§ Items from a data source:

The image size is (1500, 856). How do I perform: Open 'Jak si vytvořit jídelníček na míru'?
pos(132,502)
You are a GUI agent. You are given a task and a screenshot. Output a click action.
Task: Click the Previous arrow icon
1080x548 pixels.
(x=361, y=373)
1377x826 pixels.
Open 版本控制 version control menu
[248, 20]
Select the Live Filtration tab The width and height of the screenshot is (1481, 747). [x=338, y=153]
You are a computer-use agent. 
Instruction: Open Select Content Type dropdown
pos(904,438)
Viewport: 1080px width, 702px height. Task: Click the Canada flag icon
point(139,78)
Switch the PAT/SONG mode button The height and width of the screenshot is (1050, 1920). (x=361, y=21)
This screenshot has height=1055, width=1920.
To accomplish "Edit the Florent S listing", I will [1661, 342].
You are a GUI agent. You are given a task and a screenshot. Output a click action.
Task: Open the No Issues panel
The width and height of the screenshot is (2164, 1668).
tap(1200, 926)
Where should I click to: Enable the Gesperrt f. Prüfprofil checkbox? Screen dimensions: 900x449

§ JOB:
Could you copy out unchanged the stretch of rows from the one containing "You are a computer-use agent." through the final row above, with both of those rows included?

§ FINAL RESULT:
You are a computer-use agent. 
Instruction: Open Select Content Type dropdown
pos(904,438)
Viewport: 1080px width, 702px height. Task: Click the Canada flag icon
point(139,78)
Switch the PAT/SONG mode button The height and width of the screenshot is (1050, 1920). (x=361, y=21)
This screenshot has height=1055, width=1920.
To accomplish "Edit the Florent S listing", I will [1661, 342].
You are a GUI agent. You are given a task and a screenshot. Output a click action.
Task: Open the No Issues panel
The width and height of the screenshot is (2164, 1668).
tap(1200, 926)
Where should I click to: Enable the Gesperrt f. Prüfprofil checkbox? Screen dimensions: 900x449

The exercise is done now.